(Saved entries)
[Start of section]

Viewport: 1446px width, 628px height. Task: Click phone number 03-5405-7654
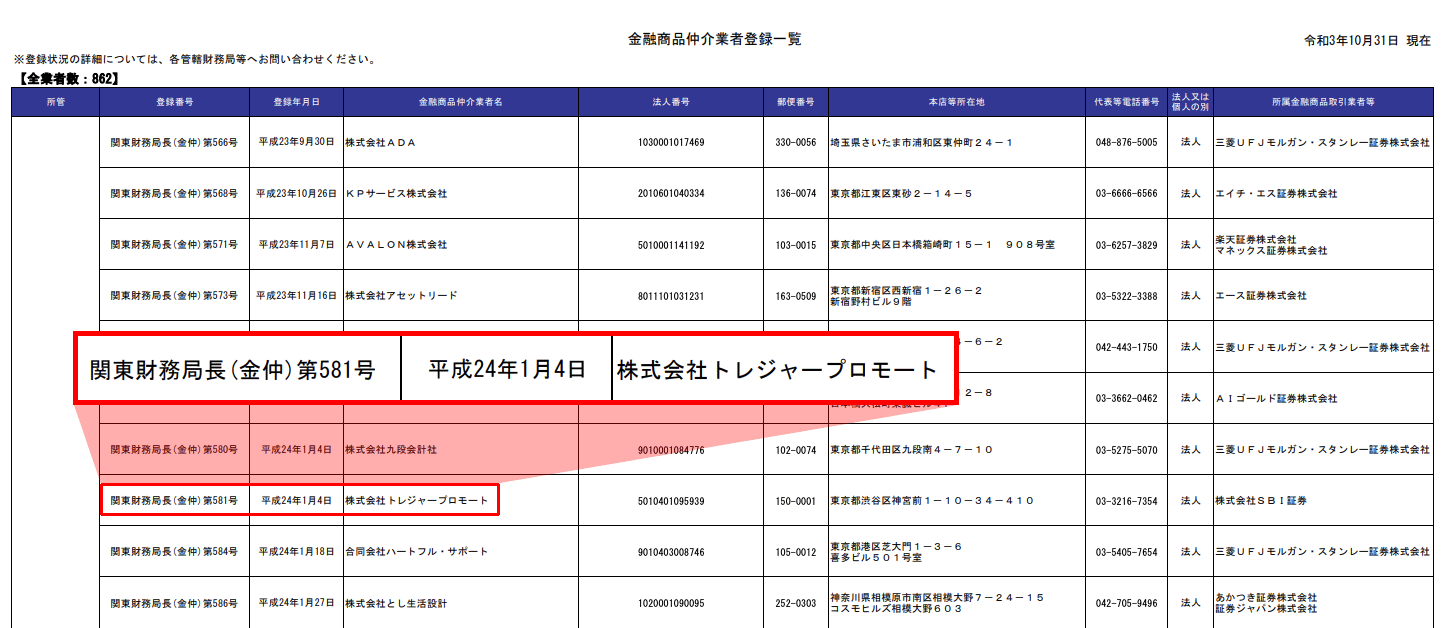1126,552
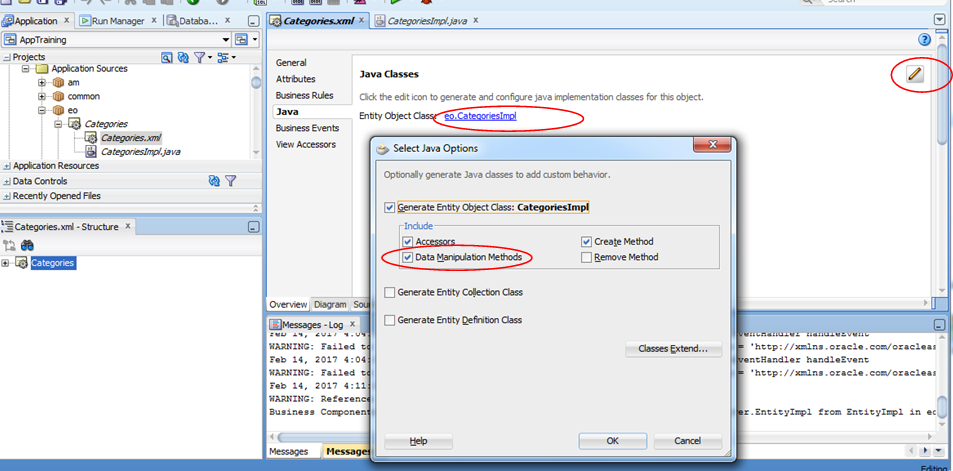Select the Business Rules side tab
This screenshot has width=953, height=471.
coord(304,95)
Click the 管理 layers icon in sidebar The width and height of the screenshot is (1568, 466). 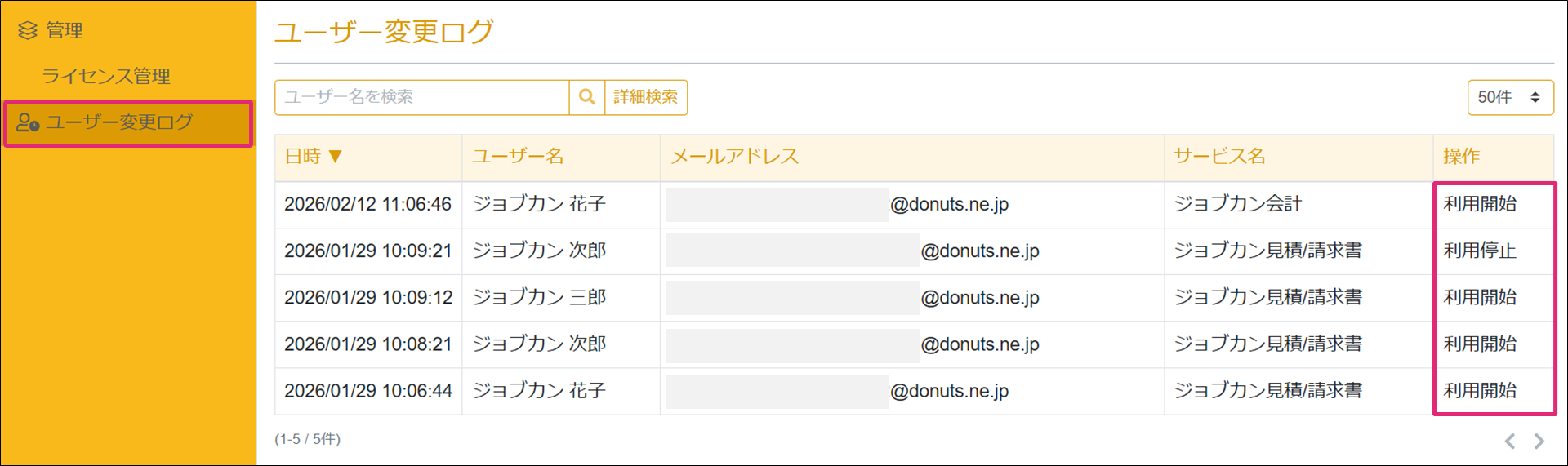(28, 31)
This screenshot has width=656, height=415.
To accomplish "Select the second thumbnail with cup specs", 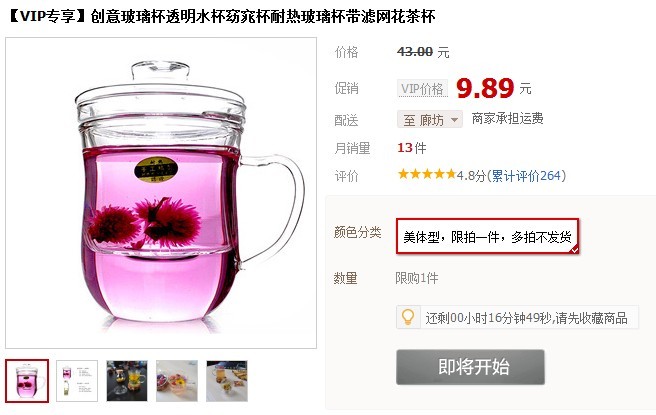I will [x=77, y=381].
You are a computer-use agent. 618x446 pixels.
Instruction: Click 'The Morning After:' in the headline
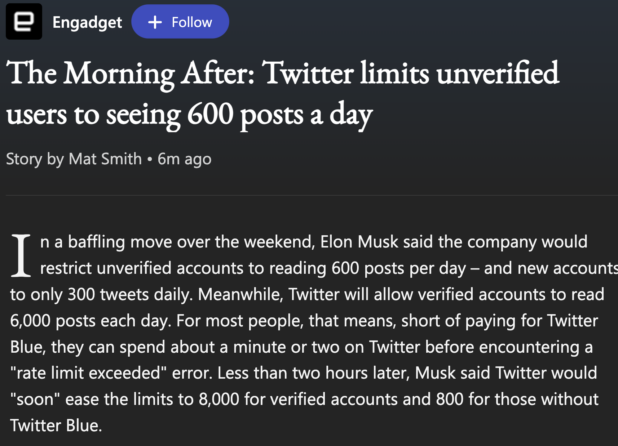coord(130,73)
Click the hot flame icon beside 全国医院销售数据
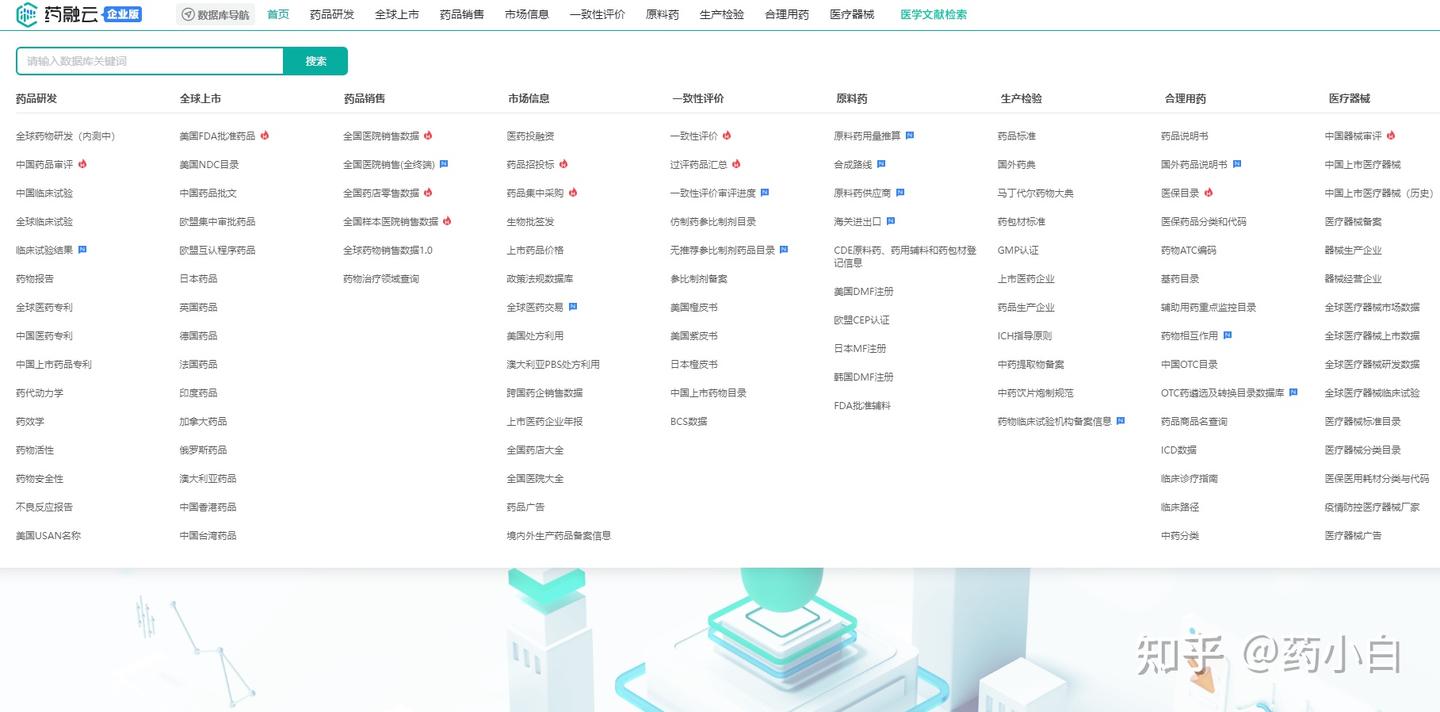 click(428, 134)
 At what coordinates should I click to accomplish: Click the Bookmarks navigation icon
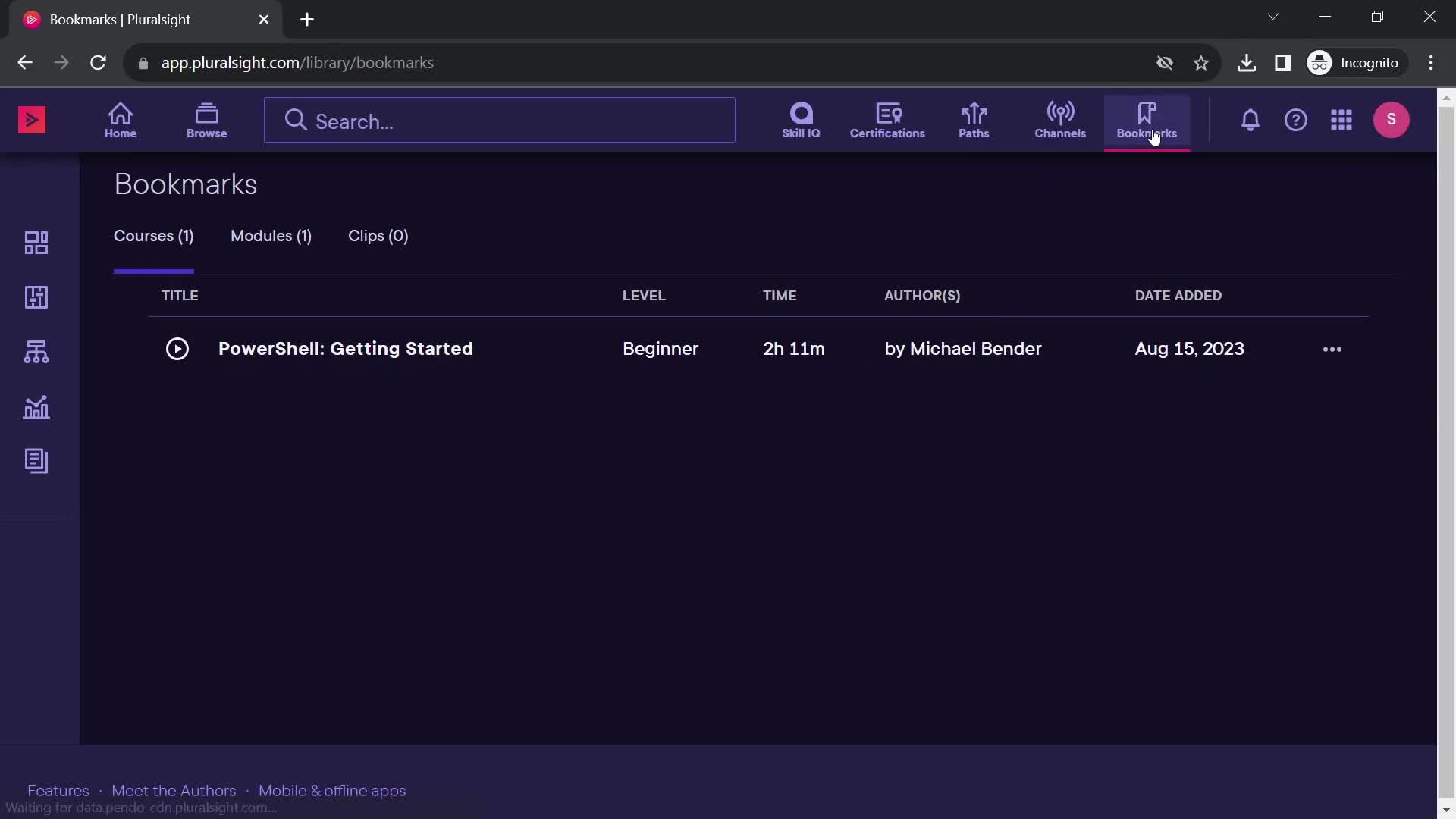click(1146, 119)
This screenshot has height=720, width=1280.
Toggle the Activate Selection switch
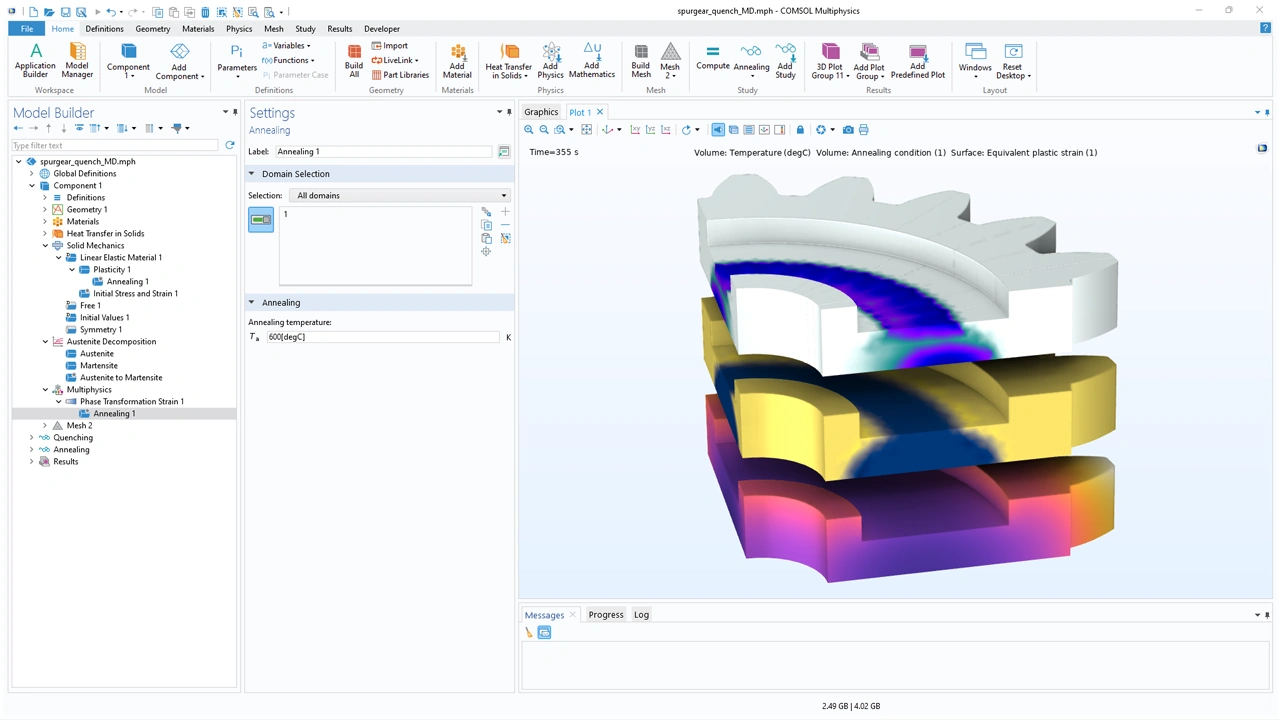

[End of section]

▶ **TASK ITEM**
Nothing but the lines from the one holding "Instruction: Click 'The" through the final line of the entries should be retyped, exactly as they stand and without pictures.

▶ **ANSWER TO THIS EXERCISE**
Instruction: Click 'The Morning After:' in the headline
coord(130,73)
Click the hot flame icon beside 全国医院销售数据
 click(428, 134)
 At what coordinates should I click to accomplish: Click the Bookmarks navigation icon
click(1146, 119)
This screenshot has height=720, width=1280.
Toggle the Activate Selection switch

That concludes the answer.